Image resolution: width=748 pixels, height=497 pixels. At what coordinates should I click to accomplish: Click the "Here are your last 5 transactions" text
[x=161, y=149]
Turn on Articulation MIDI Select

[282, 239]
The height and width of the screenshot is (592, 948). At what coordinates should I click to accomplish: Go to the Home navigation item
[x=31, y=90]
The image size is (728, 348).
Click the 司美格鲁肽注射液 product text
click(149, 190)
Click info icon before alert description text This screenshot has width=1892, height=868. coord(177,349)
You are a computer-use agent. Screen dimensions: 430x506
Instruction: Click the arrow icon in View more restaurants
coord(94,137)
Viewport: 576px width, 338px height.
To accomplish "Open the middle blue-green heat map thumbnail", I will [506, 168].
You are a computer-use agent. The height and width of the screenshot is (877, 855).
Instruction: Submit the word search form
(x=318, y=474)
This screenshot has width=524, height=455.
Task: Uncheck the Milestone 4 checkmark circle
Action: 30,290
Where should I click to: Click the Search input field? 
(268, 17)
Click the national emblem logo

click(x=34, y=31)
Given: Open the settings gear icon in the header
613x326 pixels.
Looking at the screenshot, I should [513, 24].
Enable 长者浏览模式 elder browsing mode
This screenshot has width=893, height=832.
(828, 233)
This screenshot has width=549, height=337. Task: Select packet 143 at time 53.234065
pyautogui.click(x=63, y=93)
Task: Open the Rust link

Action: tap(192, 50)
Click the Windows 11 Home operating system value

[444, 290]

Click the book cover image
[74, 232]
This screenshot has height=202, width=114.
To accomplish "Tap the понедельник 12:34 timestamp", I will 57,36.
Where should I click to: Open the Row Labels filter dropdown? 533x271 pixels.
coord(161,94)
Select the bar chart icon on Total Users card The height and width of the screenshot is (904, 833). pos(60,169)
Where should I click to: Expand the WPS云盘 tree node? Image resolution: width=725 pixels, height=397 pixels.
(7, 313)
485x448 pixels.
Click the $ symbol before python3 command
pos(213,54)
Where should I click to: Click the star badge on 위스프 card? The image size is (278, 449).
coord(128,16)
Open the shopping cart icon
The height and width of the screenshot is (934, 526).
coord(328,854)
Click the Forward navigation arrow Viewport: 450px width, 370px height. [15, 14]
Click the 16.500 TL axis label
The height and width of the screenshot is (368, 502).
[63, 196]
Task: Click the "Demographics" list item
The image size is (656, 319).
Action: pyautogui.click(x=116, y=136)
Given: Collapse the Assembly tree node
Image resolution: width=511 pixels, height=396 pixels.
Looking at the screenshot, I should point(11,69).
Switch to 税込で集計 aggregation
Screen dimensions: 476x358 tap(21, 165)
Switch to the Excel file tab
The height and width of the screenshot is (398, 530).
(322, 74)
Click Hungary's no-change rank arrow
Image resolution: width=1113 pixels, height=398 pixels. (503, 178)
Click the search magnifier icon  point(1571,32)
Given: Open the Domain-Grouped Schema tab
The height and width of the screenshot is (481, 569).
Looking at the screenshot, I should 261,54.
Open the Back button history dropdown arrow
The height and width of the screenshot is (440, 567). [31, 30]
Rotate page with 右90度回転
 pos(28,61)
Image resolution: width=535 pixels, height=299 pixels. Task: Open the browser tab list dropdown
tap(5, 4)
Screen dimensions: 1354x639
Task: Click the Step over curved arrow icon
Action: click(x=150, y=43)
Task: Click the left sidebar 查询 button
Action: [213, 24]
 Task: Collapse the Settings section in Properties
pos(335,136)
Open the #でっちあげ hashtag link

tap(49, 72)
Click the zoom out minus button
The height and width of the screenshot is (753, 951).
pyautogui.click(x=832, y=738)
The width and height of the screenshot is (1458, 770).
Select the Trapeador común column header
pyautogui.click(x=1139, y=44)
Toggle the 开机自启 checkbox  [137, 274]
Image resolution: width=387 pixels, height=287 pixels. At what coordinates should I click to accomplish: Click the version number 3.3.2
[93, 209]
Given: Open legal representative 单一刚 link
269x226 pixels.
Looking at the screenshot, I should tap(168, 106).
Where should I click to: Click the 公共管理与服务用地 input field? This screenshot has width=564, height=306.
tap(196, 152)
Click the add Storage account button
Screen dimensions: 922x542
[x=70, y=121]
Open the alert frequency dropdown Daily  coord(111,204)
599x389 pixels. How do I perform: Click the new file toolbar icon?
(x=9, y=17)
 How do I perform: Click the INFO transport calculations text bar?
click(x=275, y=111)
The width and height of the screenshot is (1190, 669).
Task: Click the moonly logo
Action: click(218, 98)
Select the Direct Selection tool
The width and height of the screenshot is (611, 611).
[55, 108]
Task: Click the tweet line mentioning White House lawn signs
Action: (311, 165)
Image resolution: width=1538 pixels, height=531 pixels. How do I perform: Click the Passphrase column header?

.....

--- WORK TO BE COMPLETED ---
Answer with nothing but the count of lines in the entries that hold the word "agent".

--- RESPONSE BELOW ---
2